Records for locating displayed items:
○ ○ ○ ○ ○ ○ ○

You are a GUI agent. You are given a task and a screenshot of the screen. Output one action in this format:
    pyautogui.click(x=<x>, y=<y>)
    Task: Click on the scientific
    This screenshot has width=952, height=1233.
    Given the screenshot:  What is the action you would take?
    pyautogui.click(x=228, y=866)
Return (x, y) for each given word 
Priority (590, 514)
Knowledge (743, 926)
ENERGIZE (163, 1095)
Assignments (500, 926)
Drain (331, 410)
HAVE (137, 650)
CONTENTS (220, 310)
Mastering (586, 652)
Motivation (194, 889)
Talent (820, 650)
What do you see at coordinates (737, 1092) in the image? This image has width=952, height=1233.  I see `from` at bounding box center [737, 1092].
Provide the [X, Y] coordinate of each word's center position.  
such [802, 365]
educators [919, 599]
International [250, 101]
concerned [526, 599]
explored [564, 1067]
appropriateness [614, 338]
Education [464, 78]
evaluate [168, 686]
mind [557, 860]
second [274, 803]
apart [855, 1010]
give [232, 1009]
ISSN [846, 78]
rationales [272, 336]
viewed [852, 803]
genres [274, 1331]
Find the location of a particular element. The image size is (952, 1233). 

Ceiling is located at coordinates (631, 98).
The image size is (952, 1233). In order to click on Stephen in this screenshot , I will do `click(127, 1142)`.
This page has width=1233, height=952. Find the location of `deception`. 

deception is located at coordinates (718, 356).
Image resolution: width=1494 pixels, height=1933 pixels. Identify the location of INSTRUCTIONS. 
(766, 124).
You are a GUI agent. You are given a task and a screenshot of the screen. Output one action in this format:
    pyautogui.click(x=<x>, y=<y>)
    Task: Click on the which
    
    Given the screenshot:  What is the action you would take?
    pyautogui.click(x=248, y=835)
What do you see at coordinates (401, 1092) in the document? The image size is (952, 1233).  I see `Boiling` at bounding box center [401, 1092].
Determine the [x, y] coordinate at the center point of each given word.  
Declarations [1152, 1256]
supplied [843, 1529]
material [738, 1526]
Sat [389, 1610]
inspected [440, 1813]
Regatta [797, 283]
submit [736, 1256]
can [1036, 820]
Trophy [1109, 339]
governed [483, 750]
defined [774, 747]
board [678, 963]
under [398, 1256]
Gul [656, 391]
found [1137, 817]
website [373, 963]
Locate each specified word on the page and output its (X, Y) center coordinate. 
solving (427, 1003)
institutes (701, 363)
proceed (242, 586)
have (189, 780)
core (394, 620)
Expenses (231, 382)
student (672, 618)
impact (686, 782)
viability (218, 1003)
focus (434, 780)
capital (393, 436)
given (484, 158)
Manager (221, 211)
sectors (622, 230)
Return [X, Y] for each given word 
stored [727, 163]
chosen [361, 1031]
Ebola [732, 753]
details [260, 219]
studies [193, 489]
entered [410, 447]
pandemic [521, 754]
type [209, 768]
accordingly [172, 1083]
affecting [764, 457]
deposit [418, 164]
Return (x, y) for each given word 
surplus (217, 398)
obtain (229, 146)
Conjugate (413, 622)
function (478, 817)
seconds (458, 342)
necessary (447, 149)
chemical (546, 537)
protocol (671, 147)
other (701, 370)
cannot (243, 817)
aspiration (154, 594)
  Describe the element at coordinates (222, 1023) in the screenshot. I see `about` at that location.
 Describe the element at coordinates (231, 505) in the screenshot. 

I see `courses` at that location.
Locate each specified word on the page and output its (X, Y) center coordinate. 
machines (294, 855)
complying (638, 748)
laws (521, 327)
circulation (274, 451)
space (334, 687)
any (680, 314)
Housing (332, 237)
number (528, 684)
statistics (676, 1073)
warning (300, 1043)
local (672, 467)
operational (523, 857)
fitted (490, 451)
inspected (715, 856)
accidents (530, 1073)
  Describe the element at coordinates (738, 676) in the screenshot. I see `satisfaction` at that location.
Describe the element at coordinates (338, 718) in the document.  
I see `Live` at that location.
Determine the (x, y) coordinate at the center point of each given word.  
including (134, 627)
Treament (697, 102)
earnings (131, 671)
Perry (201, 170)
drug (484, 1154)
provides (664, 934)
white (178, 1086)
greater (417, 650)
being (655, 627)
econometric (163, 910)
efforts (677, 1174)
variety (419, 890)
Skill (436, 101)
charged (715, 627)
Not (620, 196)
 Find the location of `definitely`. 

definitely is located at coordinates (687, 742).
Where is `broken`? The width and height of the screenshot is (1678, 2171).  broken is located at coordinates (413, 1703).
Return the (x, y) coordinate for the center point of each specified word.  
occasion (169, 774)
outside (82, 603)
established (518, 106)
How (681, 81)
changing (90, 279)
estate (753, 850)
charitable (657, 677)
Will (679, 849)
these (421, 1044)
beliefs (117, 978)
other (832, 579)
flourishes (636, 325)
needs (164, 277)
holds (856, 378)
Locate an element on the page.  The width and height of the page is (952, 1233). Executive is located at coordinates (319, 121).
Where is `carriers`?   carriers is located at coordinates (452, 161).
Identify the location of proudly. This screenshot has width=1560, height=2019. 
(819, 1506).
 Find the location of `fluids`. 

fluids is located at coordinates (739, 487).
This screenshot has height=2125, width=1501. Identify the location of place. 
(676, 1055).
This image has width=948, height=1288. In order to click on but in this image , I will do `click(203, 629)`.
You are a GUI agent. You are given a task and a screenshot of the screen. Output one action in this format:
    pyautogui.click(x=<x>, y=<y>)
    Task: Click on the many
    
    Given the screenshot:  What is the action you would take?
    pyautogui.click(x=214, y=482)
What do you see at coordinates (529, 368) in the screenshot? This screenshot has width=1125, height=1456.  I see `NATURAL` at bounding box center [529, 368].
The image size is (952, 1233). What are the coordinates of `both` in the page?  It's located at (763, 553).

○ ○ ○ ○ ○ ○ ○

**WHAT IS BEING ASKED:** Copy all of the data above word for word, with nothing left out or changed.

**RESULT:**
You are a GUI agent. You are given a task and a screenshot of the screen. Output one action in this format:
    pyautogui.click(x=<x>, y=<y>)
    Task: Click on the scientific
    This screenshot has width=952, height=1233.
    Given the screenshot:  What is the action you would take?
    pyautogui.click(x=228, y=866)
Return (x, y) for each given word 
Priority (590, 514)
Knowledge (743, 926)
ENERGIZE (163, 1095)
Assignments (500, 926)
Drain (331, 410)
HAVE (137, 650)
CONTENTS (220, 310)
Mastering (586, 652)
Motivation (194, 889)
Talent (820, 650)
What do you see at coordinates (737, 1092) in the image? This image has width=952, height=1233.  I see `from` at bounding box center [737, 1092].
Provide the [X, Y] coordinate of each word's center position.  
such [802, 365]
educators [919, 599]
International [250, 101]
concerned [526, 599]
explored [564, 1067]
appropriateness [614, 338]
Education [464, 78]
evaluate [168, 686]
mind [557, 860]
second [274, 803]
apart [855, 1010]
give [232, 1009]
ISSN [846, 78]
rationales [272, 336]
viewed [852, 803]
genres [274, 1331]
Find the location of a particular element. The image size is (952, 1233). 

Ceiling is located at coordinates (631, 98).
The image size is (952, 1233). In order to click on Stephen in this screenshot , I will do `click(127, 1142)`.
This page has width=1233, height=952. Find the location of `deception`. 

deception is located at coordinates (718, 356).
Image resolution: width=1494 pixels, height=1933 pixels. Identify the location of INSTRUCTIONS. 
(766, 124).
You are a GUI agent. You are given a task and a screenshot of the screen. Output one action in this format:
    pyautogui.click(x=<x>, y=<y>)
    Task: Click on the which
    
    Given the screenshot:  What is the action you would take?
    pyautogui.click(x=248, y=835)
What do you see at coordinates (401, 1092) in the document? The image size is (952, 1233).  I see `Boiling` at bounding box center [401, 1092].
Determine the [x, y] coordinate at the center point of each given word.  
Declarations [1152, 1256]
supplied [843, 1529]
material [738, 1526]
Sat [389, 1610]
inspected [440, 1813]
Regatta [797, 283]
submit [736, 1256]
can [1036, 820]
Trophy [1109, 339]
governed [483, 750]
defined [774, 747]
board [678, 963]
under [398, 1256]
Gul [656, 391]
found [1137, 817]
website [373, 963]
Locate each specified word on the page and output its (X, Y) center coordinate. 
solving (427, 1003)
institutes (701, 363)
proceed (242, 586)
have (189, 780)
core (394, 620)
Expenses (231, 382)
student (672, 618)
impact (686, 782)
viability (218, 1003)
focus (434, 780)
capital (393, 436)
given (484, 158)
Manager (221, 211)
sectors (622, 230)
Return [X, Y] for each given word 
stored [727, 163]
chosen [361, 1031]
Ebola [732, 753]
details [260, 219]
studies [193, 489]
entered [410, 447]
pandemic [521, 754]
type [209, 768]
accordingly [172, 1083]
affecting [764, 457]
deposit [418, 164]
Return (x, y) for each given word 
surplus (217, 398)
obtain (229, 146)
Conjugate (413, 622)
function (478, 817)
seconds (458, 342)
necessary (447, 149)
chemical (546, 537)
protocol (671, 147)
other (701, 370)
cannot (243, 817)
aspiration (154, 594)
  Describe the element at coordinates (222, 1023) in the screenshot. I see `about` at that location.
 Describe the element at coordinates (231, 505) in the screenshot. 

I see `courses` at that location.
Locate each specified word on the page and output its (X, Y) center coordinate. 
machines (294, 855)
complying (638, 748)
laws (521, 327)
circulation (274, 451)
space (334, 687)
any (680, 314)
Housing (332, 237)
number (528, 684)
statistics (676, 1073)
warning (300, 1043)
local (672, 467)
operational (523, 857)
fitted (490, 451)
inspected (715, 856)
accidents (530, 1073)
  Describe the element at coordinates (738, 676) in the screenshot. I see `satisfaction` at that location.
Describe the element at coordinates (338, 718) in the document.  
I see `Live` at that location.
Determine the (x, y) coordinate at the center point of each given word.  
including (134, 627)
Treament (697, 102)
earnings (131, 671)
Perry (201, 170)
drug (484, 1154)
provides (664, 934)
white (178, 1086)
greater (417, 650)
being (655, 627)
econometric (163, 910)
efforts (677, 1174)
variety (419, 890)
Skill (436, 101)
charged (715, 627)
Not (620, 196)
 Find the location of `definitely`. 

definitely is located at coordinates (687, 742).
Where is `broken`? The width and height of the screenshot is (1678, 2171).  broken is located at coordinates (413, 1703).
Return the (x, y) coordinate for the center point of each specified word.  
occasion (169, 774)
outside (82, 603)
established (518, 106)
How (681, 81)
changing (90, 279)
estate (753, 850)
charitable (657, 677)
Will (679, 849)
these (421, 1044)
beliefs (117, 978)
other (832, 579)
flourishes (636, 325)
needs (164, 277)
holds (856, 378)
Locate an element on the page.  The width and height of the page is (952, 1233). Executive is located at coordinates (319, 121).
Where is `carriers`?   carriers is located at coordinates (452, 161).
Identify the location of proudly. This screenshot has width=1560, height=2019. 
(819, 1506).
 Find the location of `fluids`. 

fluids is located at coordinates (739, 487).
This screenshot has height=2125, width=1501. Identify the location of place. 
(676, 1055).
This image has width=948, height=1288. In order to click on but in this image , I will do `click(203, 629)`.
You are a GUI agent. You are given a task and a screenshot of the screen. Output one action in this format:
    pyautogui.click(x=<x>, y=<y>)
    Task: Click on the many
    
    Given the screenshot:  What is the action you would take?
    pyautogui.click(x=214, y=482)
What do you see at coordinates (529, 368) in the screenshot? This screenshot has width=1125, height=1456.  I see `NATURAL` at bounding box center [529, 368].
The image size is (952, 1233). What are the coordinates of `both` in the page?  It's located at (763, 553).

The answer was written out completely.